- _Task description_: The answer must be every line of the data that holds the word "agent".

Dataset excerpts
⁂

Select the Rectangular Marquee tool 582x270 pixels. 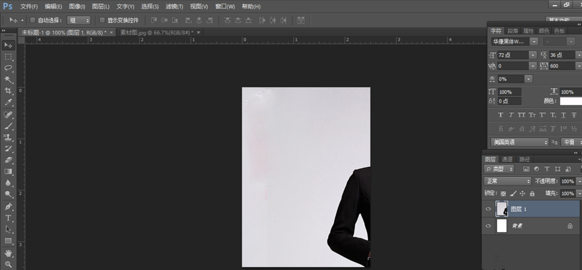8,57
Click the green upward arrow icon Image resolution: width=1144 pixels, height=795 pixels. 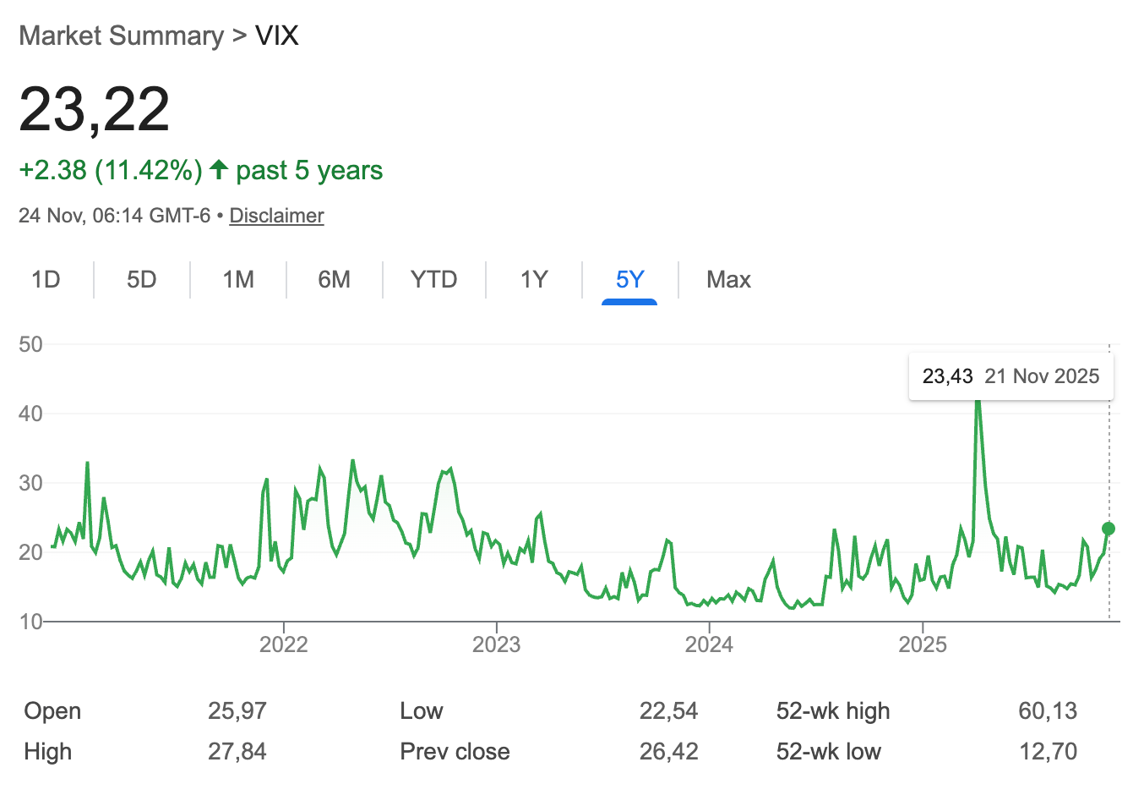coord(219,169)
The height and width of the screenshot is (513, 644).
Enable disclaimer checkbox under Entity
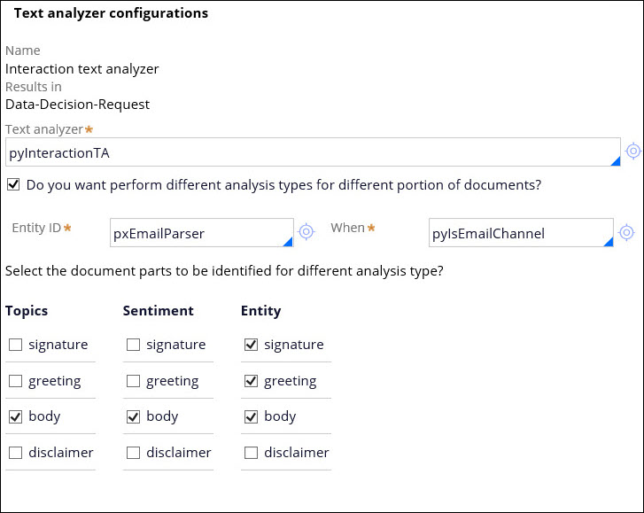(x=251, y=453)
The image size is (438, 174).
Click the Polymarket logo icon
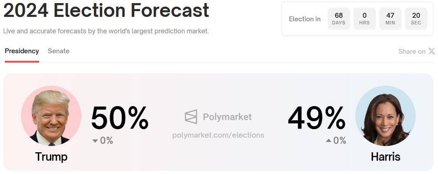(x=191, y=117)
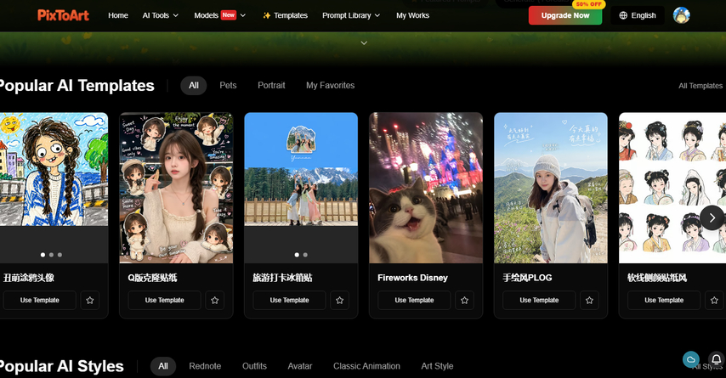Star the 旅游打卡冰箱贴 template as favorite
Image resolution: width=726 pixels, height=378 pixels.
pyautogui.click(x=339, y=300)
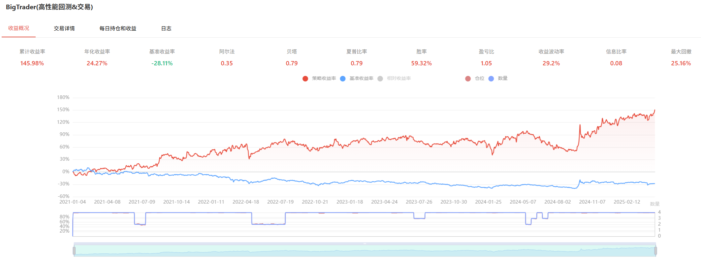
Task: Open the 每日持仓和收益 tab
Action: tap(118, 28)
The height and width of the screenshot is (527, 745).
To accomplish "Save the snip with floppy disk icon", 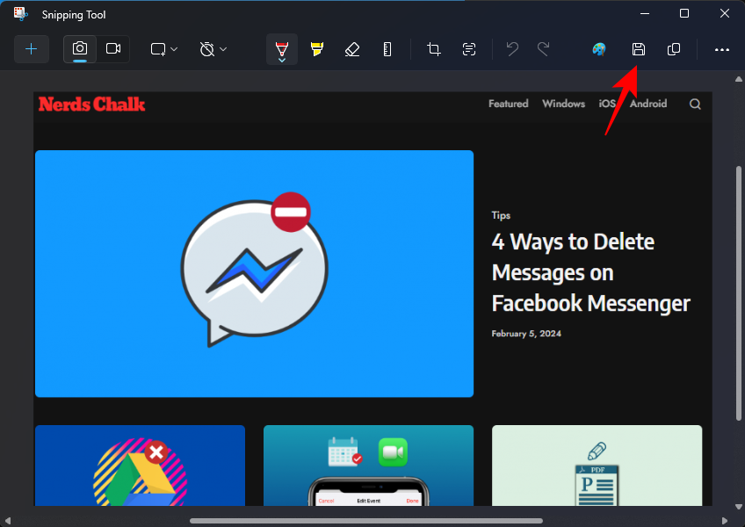I will point(639,49).
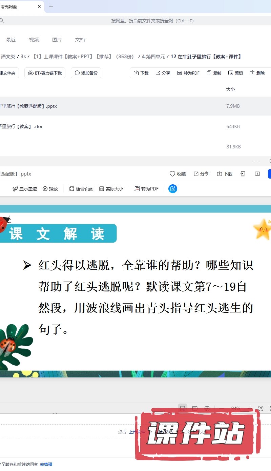Click 添加备份 button
Screen dimensions: 271x471
[86, 73]
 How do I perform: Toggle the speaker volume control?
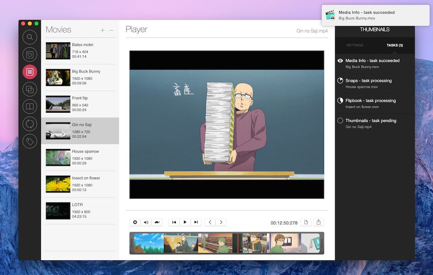point(146,222)
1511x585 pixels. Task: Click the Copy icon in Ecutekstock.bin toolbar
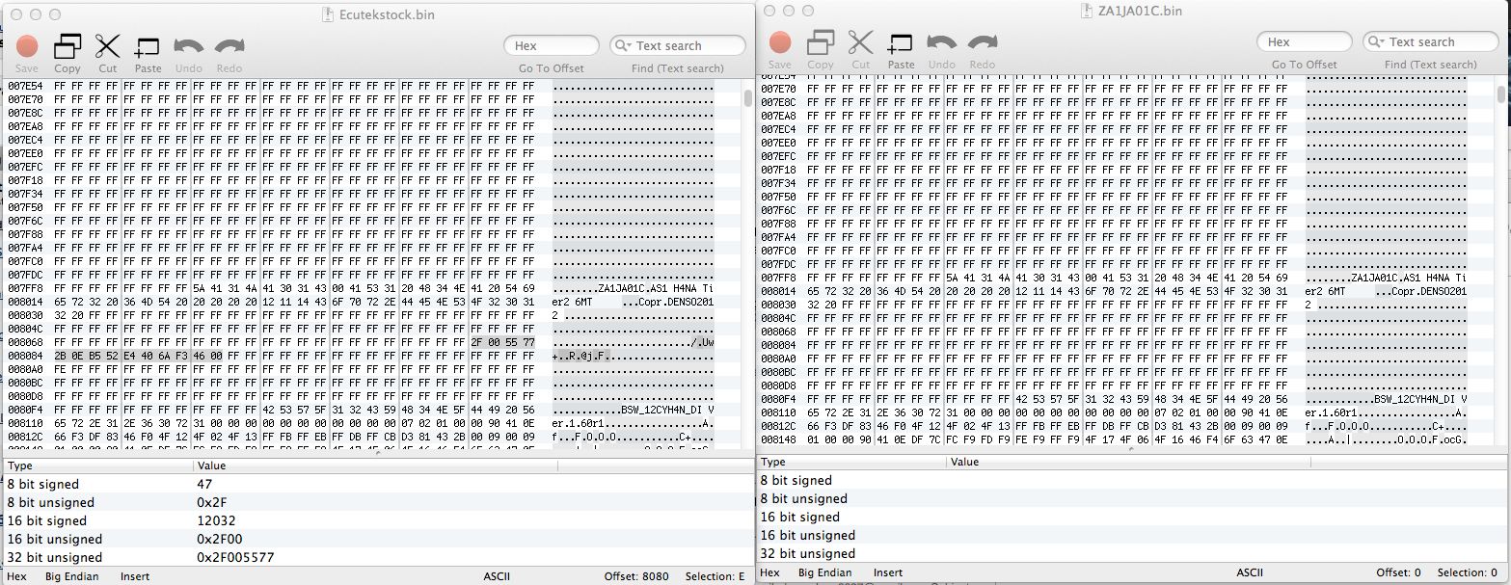tap(67, 46)
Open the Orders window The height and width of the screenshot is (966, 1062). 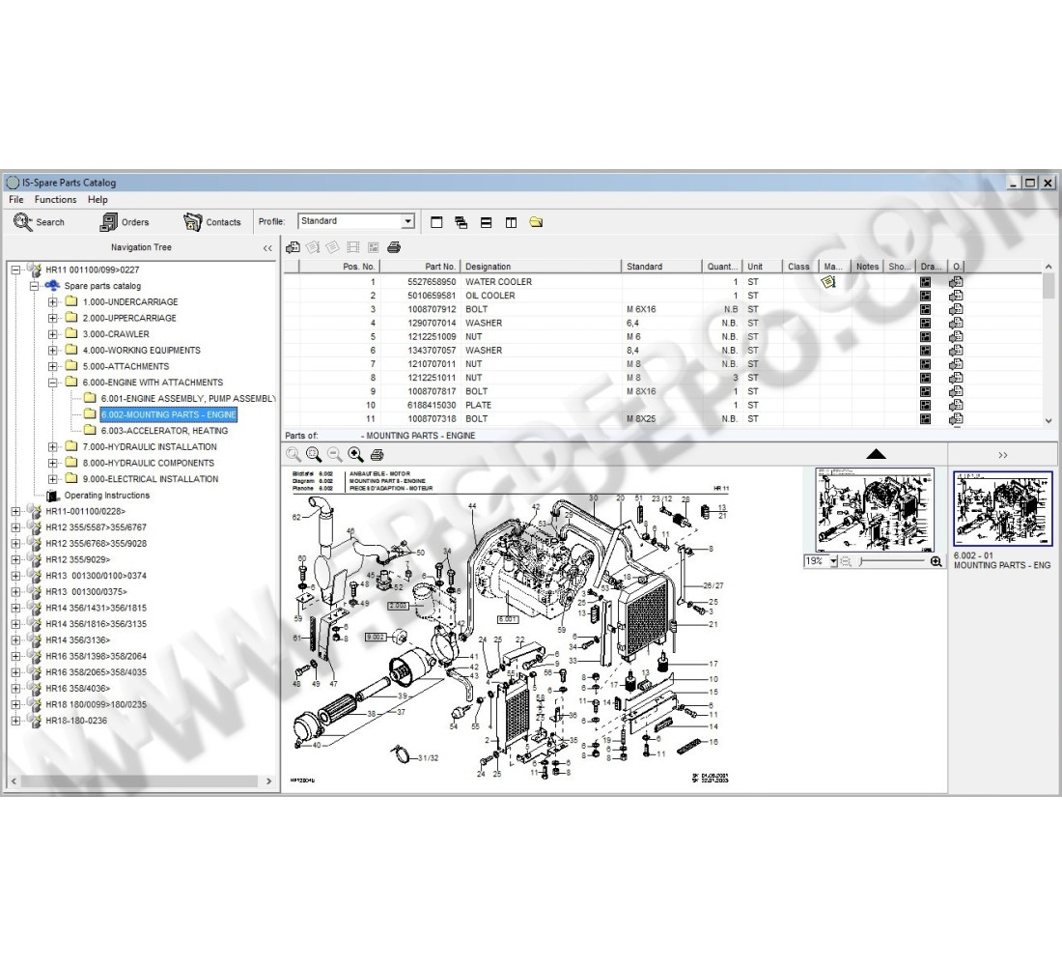point(126,221)
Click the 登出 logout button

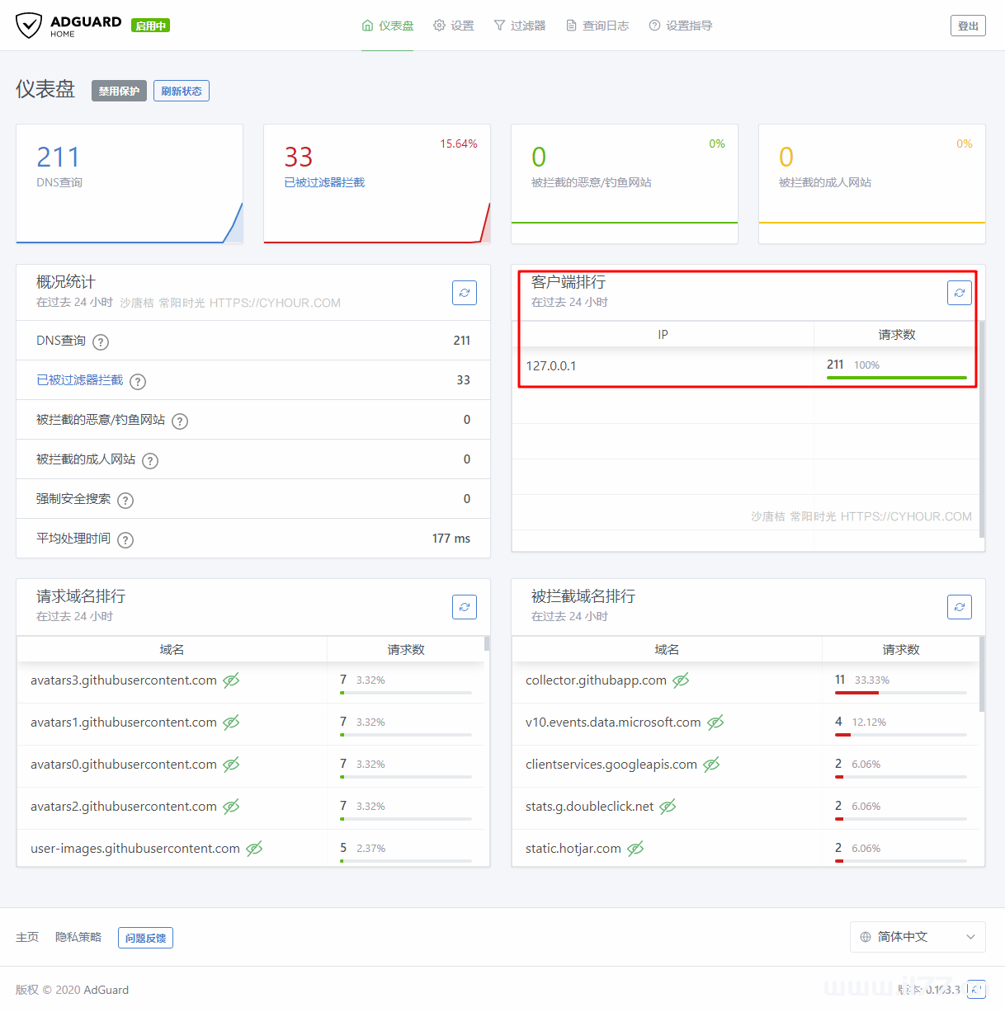pos(967,26)
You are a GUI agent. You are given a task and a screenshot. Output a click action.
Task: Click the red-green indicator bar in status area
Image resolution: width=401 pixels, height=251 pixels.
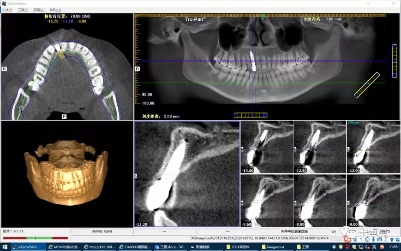[35, 238]
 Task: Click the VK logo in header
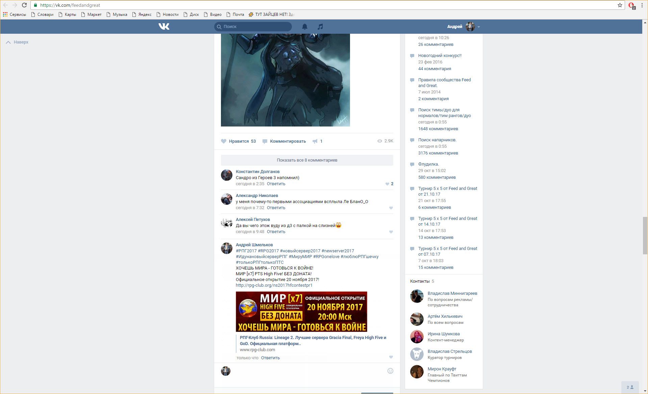164,26
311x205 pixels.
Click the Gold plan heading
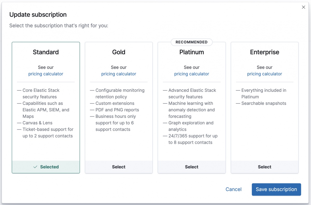119,52
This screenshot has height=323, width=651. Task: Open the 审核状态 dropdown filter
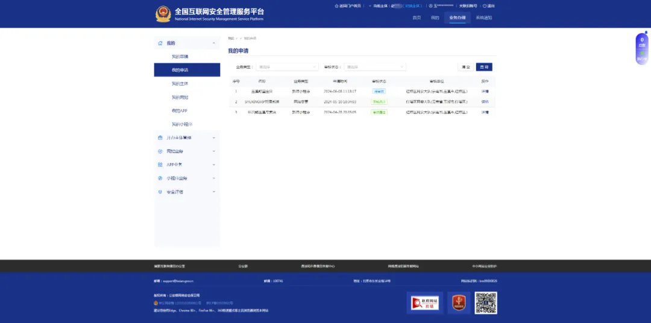375,67
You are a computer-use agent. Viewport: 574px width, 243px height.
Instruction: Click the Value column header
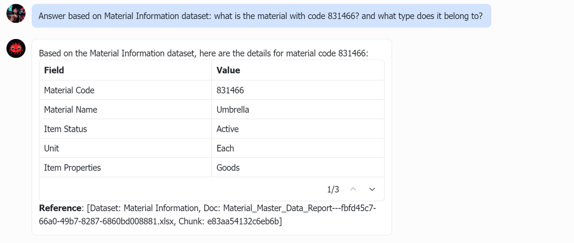(x=228, y=70)
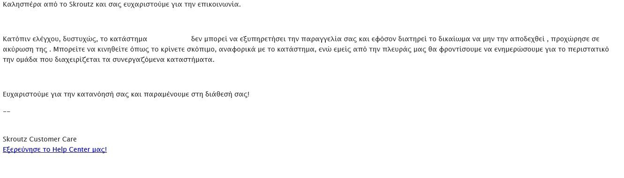
Task: Click the '--' signature separator
Action: 7,111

⁂

- _Exercise answer_:
You are a GUI agent. You are given a task and a screenshot. Output a click action.
You are a computer-use agent. Viewport: 574px width, 243px height.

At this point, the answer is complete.